Provident fund balance withdrawal is taxable for this reason

By: | Published: September 4, 2017 2:33 AM

Withdrawal of the accumulated balance from a recognized PF is taxable if the employee has not rendered continuous service for five years or more to the employer, subject to certain exceptions.

Provident fund, PF, tax, SMSWithdrawal of the accumulated balance from a recognized PF is taxable if the employee has not rendered continuous service for five years or more to the employer, subject to certain exceptions.

If we claim the accumulated balance in Provident Fund account from the previous employer, will it be taxable?

Laxmi Narayan

Withdrawal of the accumulated balance from a recognized PF is taxable if the employee has not rendered continuous service for five years or more to the employer, subject to certain exceptions. While computing the continuous service of five years, the period of previous employment is also included, if the accumulated balance maintained with the old employer is transferred to the PF account of the new employer. Hence, if an individual withdraws the PF balance anytime before rendering five years of continuous services with an employer subject to the above, the amount may be taxable in the individual’s hands.

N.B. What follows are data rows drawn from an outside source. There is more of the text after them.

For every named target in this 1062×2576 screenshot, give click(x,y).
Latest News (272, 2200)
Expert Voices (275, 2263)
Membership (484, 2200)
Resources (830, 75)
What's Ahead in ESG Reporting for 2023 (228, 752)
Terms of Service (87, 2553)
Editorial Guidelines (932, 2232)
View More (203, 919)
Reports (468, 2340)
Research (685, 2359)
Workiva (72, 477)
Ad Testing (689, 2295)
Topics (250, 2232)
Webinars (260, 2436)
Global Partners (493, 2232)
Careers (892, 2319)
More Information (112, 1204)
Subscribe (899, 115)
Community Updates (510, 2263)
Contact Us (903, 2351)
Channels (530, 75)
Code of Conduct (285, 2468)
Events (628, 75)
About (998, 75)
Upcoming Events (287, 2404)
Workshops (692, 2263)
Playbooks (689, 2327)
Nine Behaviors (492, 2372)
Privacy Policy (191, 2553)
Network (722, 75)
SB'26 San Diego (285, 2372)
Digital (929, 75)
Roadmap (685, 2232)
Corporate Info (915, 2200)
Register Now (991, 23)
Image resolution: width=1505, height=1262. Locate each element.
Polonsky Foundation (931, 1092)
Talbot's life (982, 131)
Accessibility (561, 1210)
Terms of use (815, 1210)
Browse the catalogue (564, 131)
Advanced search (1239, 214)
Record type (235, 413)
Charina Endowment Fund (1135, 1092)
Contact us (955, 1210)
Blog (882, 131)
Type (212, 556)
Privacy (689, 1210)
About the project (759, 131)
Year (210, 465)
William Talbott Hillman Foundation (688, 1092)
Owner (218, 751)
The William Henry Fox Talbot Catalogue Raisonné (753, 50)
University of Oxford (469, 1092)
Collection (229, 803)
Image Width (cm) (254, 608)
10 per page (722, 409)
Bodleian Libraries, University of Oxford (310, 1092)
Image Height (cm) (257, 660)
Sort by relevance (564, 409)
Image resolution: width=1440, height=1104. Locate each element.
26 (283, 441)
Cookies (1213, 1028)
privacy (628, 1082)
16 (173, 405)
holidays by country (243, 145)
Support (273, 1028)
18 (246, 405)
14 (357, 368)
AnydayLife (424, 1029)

If a property is gifted to me, will I have to pay capital gains tax on it?

Amit Gopal

As per the Indian tax provisions, if a property (immovable) is gifted to an individual without consideration, it will be taxable in the hands of the recipient as income from other sources. However, there are certain exceptions from taxation on gifts received from a relative or on occasion of marriage or by way of inheritance, etc.

I had sold some shares last year to book profit. Of these, some were held for less than a year. Do I have to pay short-term capital gains tax or can I give it a miss this time?

Gopal Krishnan

Profit on sale of equity shares listed on a recognized stock exchange in India, on which STT is paid, if held for a period of less than 12 months are considered as short term capital gains and is taxable @ 15%. If no STT has been paid on such transactions, the same shall be chargeable to tax at the applicable slab rates in the hands of the owner. Hence, the capital gains chargeable to tax as computed above, should be offered to tax in the I-T return filed for the assess-ment year in which these shares were sold.

I have received an SMS that my returns have been processed by CPC and order under Section 143 (1) will be sent by email. What does it mean?

Bhupinder Singh

An intimation is sent to an individual once the tax return has been processed by the CPC, to intimate the tax payer about any tax and interest payable or any refund due to the assessee.